Exactly as they appear below, repeat the lines from the one with "Task: Show the All time range" through the one with "You are a computer-use agent. 868x488 pixels.", and no others.

▶ [Dataset entries]:
########################################

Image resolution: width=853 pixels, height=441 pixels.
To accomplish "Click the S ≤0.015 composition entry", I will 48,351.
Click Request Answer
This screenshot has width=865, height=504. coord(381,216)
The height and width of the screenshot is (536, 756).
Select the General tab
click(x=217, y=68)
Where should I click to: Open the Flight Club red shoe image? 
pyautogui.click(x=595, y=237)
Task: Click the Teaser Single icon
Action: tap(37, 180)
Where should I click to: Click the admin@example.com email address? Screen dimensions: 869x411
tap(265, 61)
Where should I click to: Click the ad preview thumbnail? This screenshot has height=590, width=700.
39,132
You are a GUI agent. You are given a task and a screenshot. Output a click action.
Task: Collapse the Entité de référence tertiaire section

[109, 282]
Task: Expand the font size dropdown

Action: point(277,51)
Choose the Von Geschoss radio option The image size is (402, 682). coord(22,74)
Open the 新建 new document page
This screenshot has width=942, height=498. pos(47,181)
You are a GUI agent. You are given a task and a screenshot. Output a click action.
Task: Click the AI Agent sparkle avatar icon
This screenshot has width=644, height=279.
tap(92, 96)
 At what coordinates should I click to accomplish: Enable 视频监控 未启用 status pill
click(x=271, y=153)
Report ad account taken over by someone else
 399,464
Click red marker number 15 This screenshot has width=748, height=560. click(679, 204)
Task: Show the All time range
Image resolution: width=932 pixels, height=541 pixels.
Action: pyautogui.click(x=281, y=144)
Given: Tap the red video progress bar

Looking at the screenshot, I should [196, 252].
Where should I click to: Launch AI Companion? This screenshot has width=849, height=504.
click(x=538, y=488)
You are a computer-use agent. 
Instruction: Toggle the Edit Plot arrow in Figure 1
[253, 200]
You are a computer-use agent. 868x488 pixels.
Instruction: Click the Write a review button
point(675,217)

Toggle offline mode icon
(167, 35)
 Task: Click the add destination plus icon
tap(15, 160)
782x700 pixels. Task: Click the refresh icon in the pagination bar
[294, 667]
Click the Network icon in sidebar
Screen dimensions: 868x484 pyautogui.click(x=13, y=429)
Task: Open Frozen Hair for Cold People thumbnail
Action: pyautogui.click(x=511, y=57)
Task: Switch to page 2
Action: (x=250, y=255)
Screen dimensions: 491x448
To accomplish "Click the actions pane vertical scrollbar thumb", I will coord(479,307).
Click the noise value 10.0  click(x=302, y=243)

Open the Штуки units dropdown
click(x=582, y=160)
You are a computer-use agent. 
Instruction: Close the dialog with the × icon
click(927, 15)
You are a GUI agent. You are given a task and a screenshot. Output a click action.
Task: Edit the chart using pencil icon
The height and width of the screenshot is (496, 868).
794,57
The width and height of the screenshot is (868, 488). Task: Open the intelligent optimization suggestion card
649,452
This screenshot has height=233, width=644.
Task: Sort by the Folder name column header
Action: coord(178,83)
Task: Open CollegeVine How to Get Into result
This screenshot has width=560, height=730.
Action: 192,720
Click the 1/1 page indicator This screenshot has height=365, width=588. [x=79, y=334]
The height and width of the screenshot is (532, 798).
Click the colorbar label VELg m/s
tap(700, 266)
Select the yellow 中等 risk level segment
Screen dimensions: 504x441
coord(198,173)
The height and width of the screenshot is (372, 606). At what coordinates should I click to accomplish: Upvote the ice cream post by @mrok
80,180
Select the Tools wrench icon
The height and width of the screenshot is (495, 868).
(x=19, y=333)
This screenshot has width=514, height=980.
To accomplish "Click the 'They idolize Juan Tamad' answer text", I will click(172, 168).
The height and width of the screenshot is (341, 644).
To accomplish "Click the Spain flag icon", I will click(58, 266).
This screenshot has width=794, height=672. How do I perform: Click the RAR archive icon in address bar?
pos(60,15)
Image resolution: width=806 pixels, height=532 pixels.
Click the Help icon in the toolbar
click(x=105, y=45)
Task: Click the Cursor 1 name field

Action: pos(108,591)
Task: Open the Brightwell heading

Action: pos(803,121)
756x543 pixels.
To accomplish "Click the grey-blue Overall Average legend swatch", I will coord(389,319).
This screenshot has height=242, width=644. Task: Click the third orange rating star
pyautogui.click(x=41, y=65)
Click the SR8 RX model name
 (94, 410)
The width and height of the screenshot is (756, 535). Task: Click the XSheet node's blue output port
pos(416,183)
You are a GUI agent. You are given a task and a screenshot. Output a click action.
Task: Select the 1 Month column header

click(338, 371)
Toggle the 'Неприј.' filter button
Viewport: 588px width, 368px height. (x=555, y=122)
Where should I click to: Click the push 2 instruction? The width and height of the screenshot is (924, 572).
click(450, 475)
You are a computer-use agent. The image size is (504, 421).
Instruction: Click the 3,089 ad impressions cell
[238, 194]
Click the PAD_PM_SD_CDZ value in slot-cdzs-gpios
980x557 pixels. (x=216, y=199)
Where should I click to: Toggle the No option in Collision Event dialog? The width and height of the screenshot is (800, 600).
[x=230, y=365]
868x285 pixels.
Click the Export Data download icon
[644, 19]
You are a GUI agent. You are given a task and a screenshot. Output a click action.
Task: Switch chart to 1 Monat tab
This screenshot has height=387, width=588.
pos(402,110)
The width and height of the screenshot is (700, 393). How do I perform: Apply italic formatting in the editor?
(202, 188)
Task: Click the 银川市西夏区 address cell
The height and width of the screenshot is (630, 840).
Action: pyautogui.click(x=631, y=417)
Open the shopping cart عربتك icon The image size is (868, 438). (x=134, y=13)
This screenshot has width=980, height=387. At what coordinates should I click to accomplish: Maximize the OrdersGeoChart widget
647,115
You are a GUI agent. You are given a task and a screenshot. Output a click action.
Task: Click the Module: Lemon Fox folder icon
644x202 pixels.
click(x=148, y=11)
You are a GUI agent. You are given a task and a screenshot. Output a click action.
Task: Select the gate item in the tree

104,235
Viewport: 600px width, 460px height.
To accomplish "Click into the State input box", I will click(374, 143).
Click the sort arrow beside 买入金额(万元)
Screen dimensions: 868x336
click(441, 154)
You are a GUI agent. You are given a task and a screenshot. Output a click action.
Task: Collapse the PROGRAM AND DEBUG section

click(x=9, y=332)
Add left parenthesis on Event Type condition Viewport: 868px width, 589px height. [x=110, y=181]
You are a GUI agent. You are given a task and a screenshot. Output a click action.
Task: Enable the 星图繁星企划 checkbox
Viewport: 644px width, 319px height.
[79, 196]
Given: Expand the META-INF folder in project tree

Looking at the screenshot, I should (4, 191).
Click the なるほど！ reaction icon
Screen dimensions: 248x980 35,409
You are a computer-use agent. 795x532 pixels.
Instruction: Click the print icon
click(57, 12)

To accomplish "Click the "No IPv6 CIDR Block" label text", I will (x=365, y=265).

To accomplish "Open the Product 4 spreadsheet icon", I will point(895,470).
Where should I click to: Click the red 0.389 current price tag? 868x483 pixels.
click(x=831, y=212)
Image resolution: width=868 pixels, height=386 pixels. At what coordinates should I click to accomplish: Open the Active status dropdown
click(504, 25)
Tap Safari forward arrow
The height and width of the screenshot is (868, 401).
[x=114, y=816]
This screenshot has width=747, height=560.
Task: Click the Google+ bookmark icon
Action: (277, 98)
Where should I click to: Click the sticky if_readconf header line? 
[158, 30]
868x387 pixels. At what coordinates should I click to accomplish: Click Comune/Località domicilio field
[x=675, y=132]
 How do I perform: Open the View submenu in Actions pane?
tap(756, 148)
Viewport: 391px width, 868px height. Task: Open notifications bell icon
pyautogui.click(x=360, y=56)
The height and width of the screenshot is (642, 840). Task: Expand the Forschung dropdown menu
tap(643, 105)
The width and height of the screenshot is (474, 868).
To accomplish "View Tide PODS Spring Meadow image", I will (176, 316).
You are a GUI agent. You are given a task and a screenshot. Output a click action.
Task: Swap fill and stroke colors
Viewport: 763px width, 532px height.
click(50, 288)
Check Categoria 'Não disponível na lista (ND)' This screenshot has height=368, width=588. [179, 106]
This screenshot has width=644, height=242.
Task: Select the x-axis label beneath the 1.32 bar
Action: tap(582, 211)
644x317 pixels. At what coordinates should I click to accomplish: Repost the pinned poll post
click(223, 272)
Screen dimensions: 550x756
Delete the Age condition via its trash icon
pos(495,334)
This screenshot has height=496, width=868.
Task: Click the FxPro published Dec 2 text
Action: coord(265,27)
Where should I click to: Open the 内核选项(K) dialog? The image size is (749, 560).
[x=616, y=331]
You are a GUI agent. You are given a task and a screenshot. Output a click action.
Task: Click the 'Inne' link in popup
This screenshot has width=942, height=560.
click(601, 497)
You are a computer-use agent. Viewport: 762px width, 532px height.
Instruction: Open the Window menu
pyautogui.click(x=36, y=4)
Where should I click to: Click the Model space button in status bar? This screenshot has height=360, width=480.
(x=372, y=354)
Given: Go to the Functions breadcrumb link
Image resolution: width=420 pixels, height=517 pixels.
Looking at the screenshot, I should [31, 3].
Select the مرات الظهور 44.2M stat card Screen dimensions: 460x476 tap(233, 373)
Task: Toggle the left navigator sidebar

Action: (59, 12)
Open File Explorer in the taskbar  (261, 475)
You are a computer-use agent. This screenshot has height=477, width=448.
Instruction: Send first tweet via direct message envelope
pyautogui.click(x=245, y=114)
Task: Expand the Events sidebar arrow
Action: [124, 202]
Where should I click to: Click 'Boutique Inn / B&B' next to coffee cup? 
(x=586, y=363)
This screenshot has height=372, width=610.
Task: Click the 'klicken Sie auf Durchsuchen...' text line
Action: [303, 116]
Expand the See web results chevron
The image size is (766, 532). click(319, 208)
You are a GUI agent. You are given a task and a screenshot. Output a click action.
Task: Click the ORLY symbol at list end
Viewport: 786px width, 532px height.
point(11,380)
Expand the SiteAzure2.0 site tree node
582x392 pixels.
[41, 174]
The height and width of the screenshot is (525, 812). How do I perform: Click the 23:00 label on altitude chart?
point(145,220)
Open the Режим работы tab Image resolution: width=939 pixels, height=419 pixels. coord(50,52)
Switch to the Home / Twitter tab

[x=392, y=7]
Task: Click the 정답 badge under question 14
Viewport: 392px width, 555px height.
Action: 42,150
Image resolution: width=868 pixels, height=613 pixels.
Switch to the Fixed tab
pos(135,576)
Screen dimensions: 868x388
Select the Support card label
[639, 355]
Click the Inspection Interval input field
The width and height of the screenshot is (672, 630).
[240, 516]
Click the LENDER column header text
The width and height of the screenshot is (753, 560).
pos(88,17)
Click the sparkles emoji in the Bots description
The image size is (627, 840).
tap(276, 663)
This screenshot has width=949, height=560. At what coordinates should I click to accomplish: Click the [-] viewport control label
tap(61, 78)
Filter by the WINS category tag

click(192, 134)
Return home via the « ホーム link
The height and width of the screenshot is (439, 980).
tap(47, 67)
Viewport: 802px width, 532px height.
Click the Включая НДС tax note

########################################

▶ [Exercise response]:
Task: Show the All time range
Image resolution: width=932 pixels, height=541 pixels.
Action: pyautogui.click(x=281, y=144)
Given: Tap the red video progress bar

Looking at the screenshot, I should [196, 252].
Where should I click to: Launch AI Companion? This screenshot has width=849, height=504.
click(x=538, y=488)
You are a computer-use agent. 
Instruction: Toggle the Edit Plot arrow in Figure 1
[253, 200]
You are a computer-use agent. 868x488 pixels.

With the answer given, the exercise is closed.